Parmi les puits inactifs localisés, le MERN évalue que 95 nécessiteront des « travaux », par exemple pour stopper des fuites de gaz naturel ou de pétrole. Or, la seule liste comportant une évaluation des coûts de restauration par puits date du 31 mars 2020. Elle compte seulement 30 puits inscrits au « passif au titre des sites contaminés » (PTSC), soit moins du tiers des puits qui sont officiellement à restaurer. Le montant estimé pour ces 30 puits totalise 54 millions de dollars.

Le ministère nous a transmis une liste plus récente, datée du 31 mars 2021. Celle-ci compte 44 puits, mais elle ne comporte plus d’estimation des coûts, contrairement à la liste de 2020. Malgré des demandes répétées depuis vendredi dernier, il n’a pas été possible d’obtenir davantage de détails.

Budget

Malgré cette absence de précisions, le ministre responsable du MERN, Jonatan Julien, s’est voulu rassurant mardi. « Ce ne sont pas des sommes astronomiques », a-t-il insisté lorsqu’il a été interpellé par des journalistes à l’Assemblée nationale.

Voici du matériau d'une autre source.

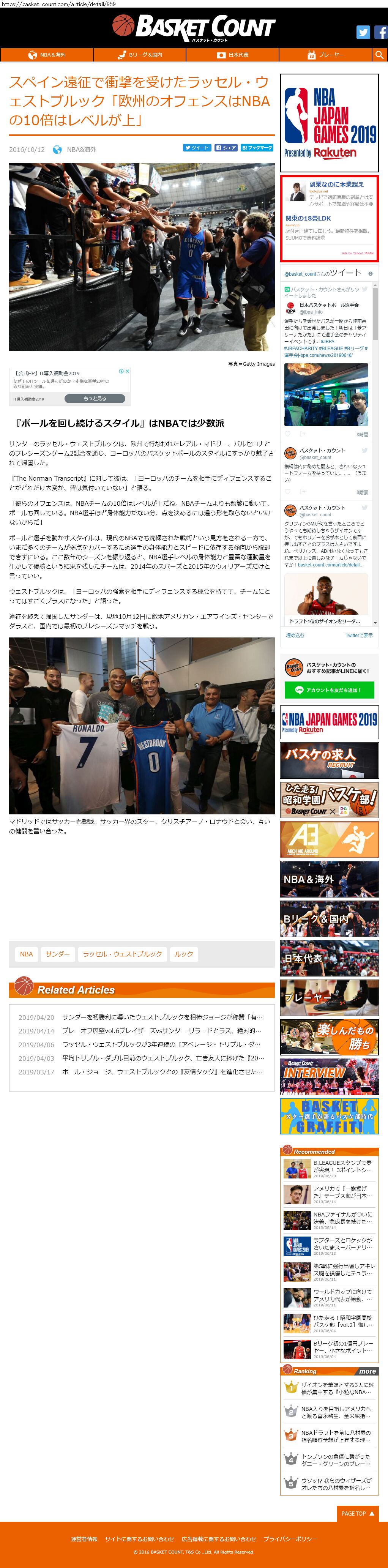Viewport: 388px width, 1568px height.
Task: Share the article with the シェア button
Action: coord(226,148)
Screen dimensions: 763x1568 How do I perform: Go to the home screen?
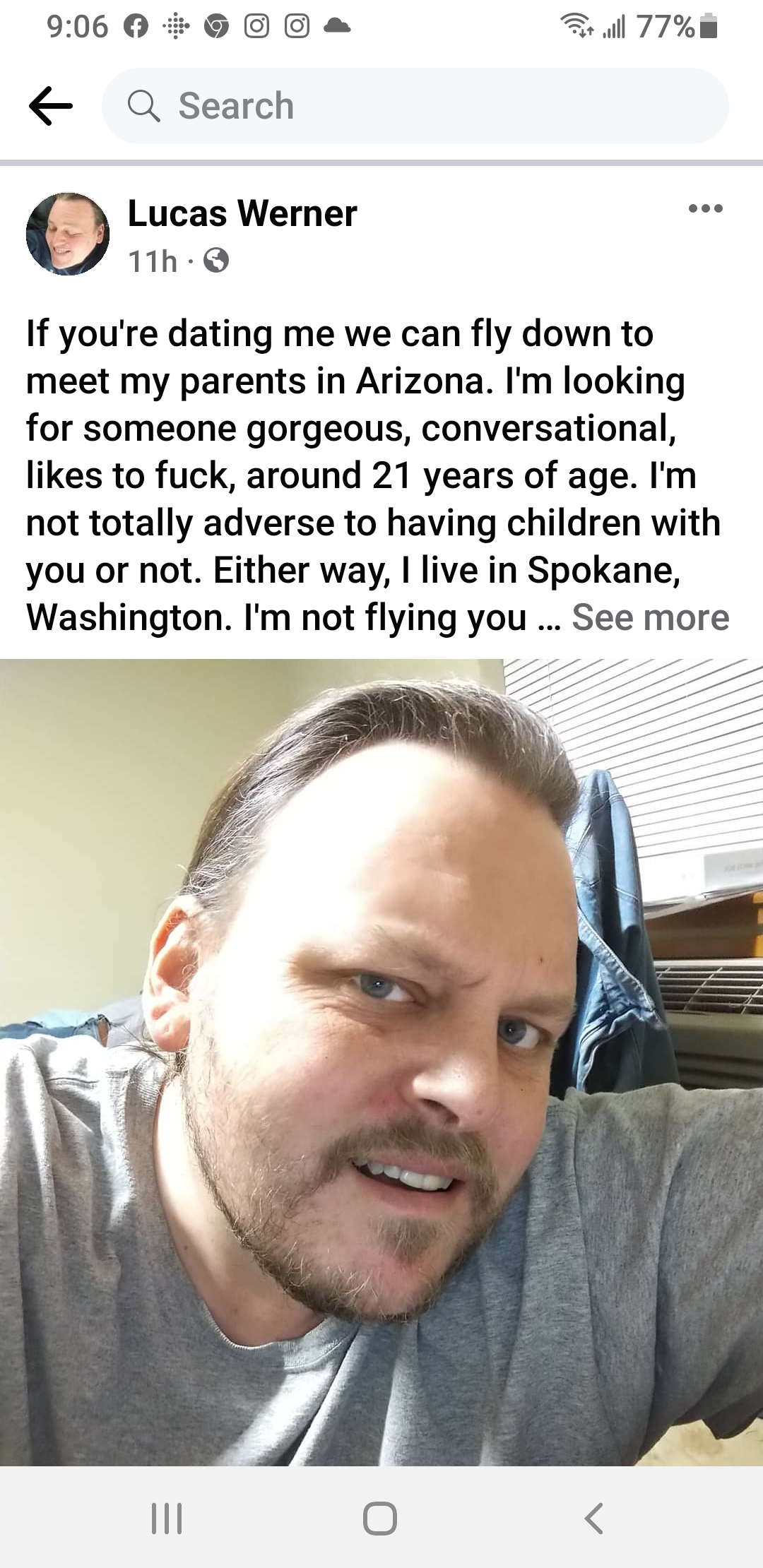coord(380,1517)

Tout en rappelant que 209 puits sont introuvables, en raison du manque de données pour les localiser, le ministre a rappelé que le gouvernement a prévu 10 millions de dollars dans le plus récent budget, afin de « sécuriser » des puits retrouvés et inspectés par des experts du ministère, et ce, d’ici 2023. « Il n’y a aucun danger par rapport aux puits qui ont été visités. On parle d’une dizaine de millions dans le budget pour les deux prochaines années », a résumé M. Julien.

Des rapports d’inspections du MERN consultés par Le Devoir font toutefois état de risques. Par exemple, pour un puits foré près de Trois-Rivières, en 1956, les coûts de restauration sont évalués à plus de 7 millions de dollars. Les inspecteurs du ministère y ont constaté « une forte odeur d’hydrocarbure », de la contamination du sol par le pétrole, une migration de gaz qui représente « un risque pour la santé ou la sécurité des personnes » en vertu de l’article 130 de la Loi sur les hydrocarbures.

Un total de 16 des 30 puits identifiés dans la liste du 31 mars 2020 pourraient coûter plus d’un million de dollars en « travaux » au gouvernement du Québec. Pour un puits de 4000 mètres de profondeur foré en 1996 au sud-est de Trois-Rivières par l’entreprise Genoil, le « montant » inscrit au PTSC est de 14,1 millions de dollars. Il s’agit du montant le plus élevé inscrit pour un seul puits.

Appels d’offres

Pourquoi est-ce que la facture pour seulement 30 des 95 puits est évaluée à 54 millions de dollars ? Les rapports d’inspection du MERN offrent peu de détails, mais le ministère a indiqué au Devoir qu’en attendant une estimation plus précise, « le coût d’inscription au passif est évalué en fonction de la profondeur des puits ».

Afin d’obtenir une évaluation plus détaillée, le gouvernement a d’ailleurs lancé cette année deux appels d’offres pour trouver une entreprise chargée d’élaborer « un programme de fermeture définitive des puits d’hydrocarbures inactifs » et de superviser les travaux à venir. À deux reprises, l’appel d’offres a dû être annulé, dont la dernière fois le 25 novembre, faute de soumissionnaire.

Tous ces puits « inactifs » ont été forés par des entreprises qui ont depuis longtemps cessé d’exister. Certains de ces puits ont en effet été forés à la fin du XIXe siècle en Gaspésie et ils laissent encore aujourd’hui fuir du pétrole brut en surface, ce qui a contaminé le sol, selon ce qui se dégage des rapports d’inspection des dernières années, photos à l’appui.

C’est le cas de puits de l’entreprise Petroleum Oil Trust, dont un foré en 1891 à Gaspé et dont la facture de nettoyage est évaluée à 3,4 millions de dollars. Dans ce cas, les inspecteurs du ministère ont aussi constaté en 2019 « une forte fuite de méthane », un gaz à effet de serre 80 fois plus puissant que le CO2, sur une période de 20 ans.